[Exercise directions]:
Could you output the entries that follow exactly, omitting any pictures they contain?

# # # # # # #

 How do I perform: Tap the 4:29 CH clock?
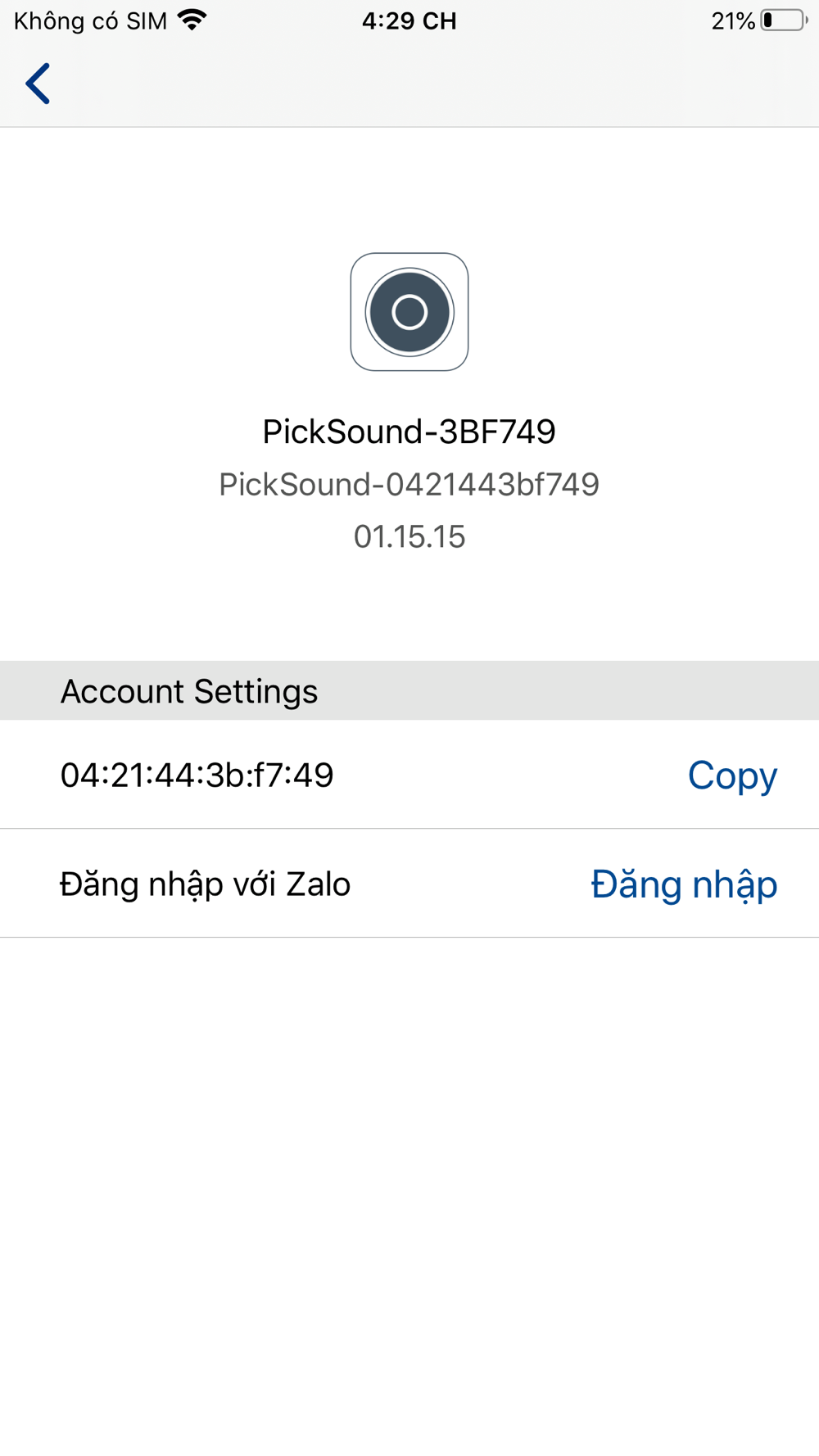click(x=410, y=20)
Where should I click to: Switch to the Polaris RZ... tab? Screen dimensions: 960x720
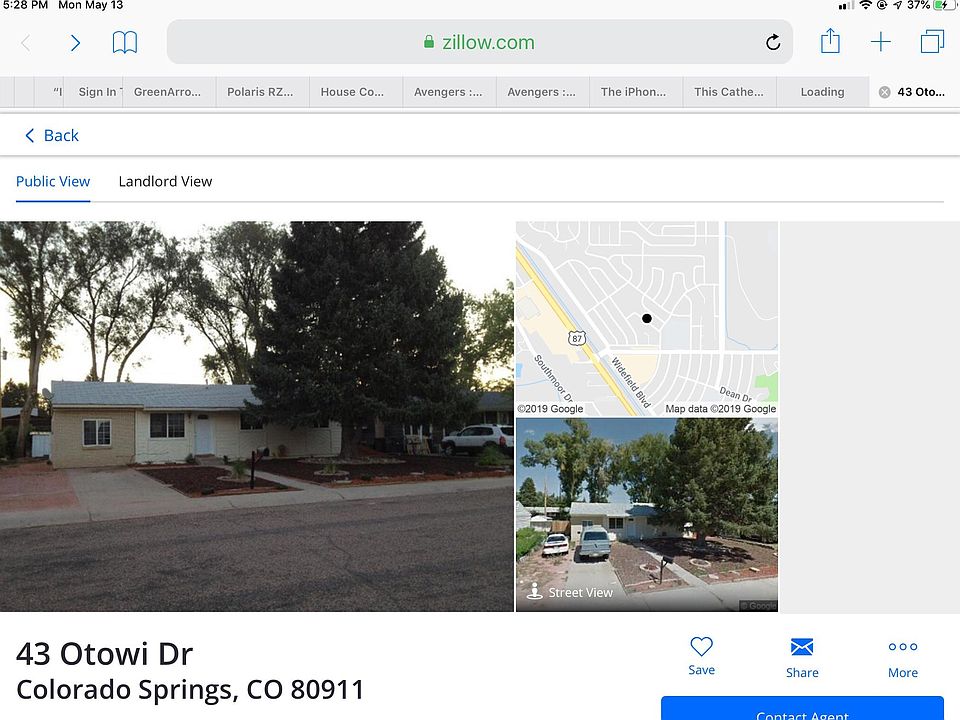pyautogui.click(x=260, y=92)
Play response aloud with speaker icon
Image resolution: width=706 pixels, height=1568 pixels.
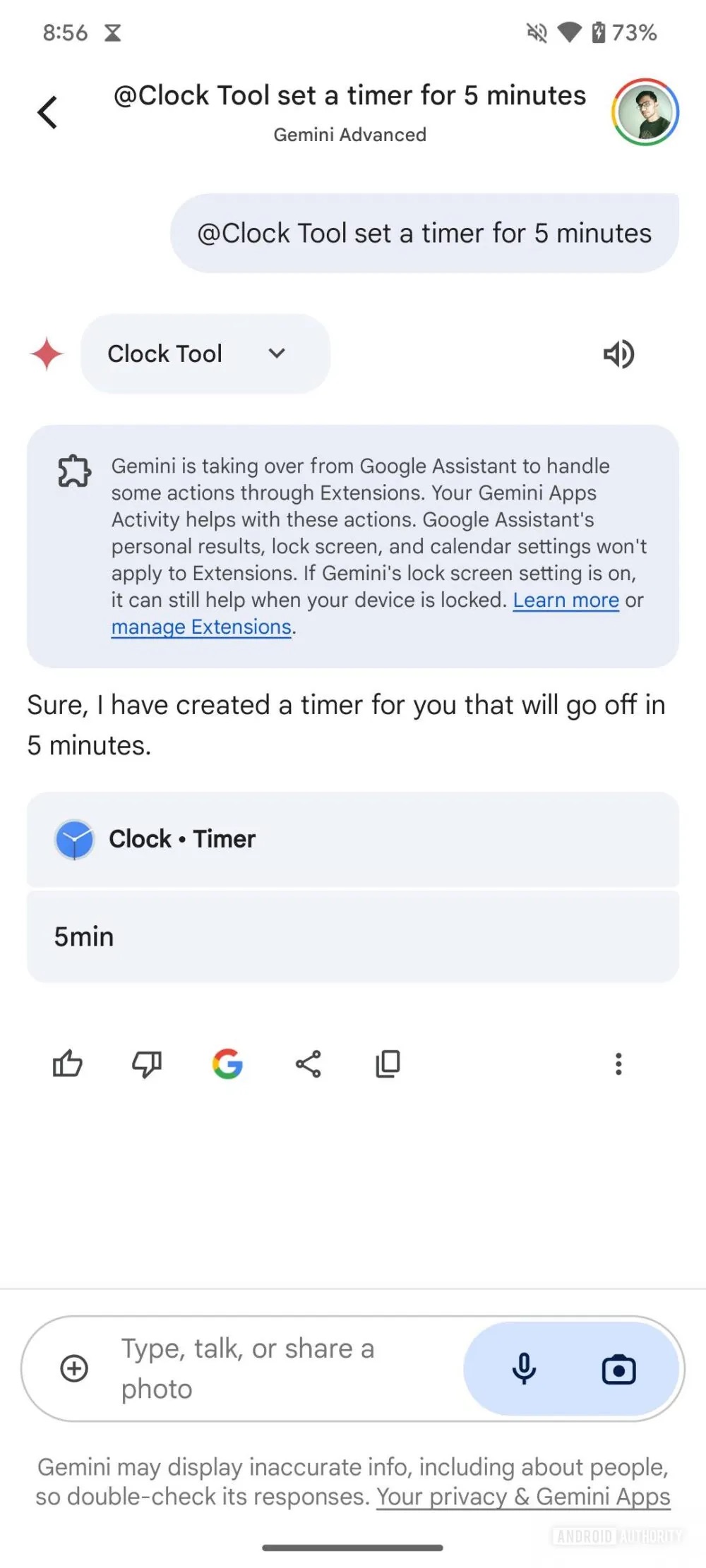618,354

# # # # # # #

[Output of the exercise]:
 How do I perform: Tap the 4:29 CH clock?
click(x=410, y=20)
Where should I click to: Switch to the Polaris RZ... tab? Screen dimensions: 960x720
pyautogui.click(x=260, y=92)
Play response aloud with speaker icon
Image resolution: width=706 pixels, height=1568 pixels.
618,354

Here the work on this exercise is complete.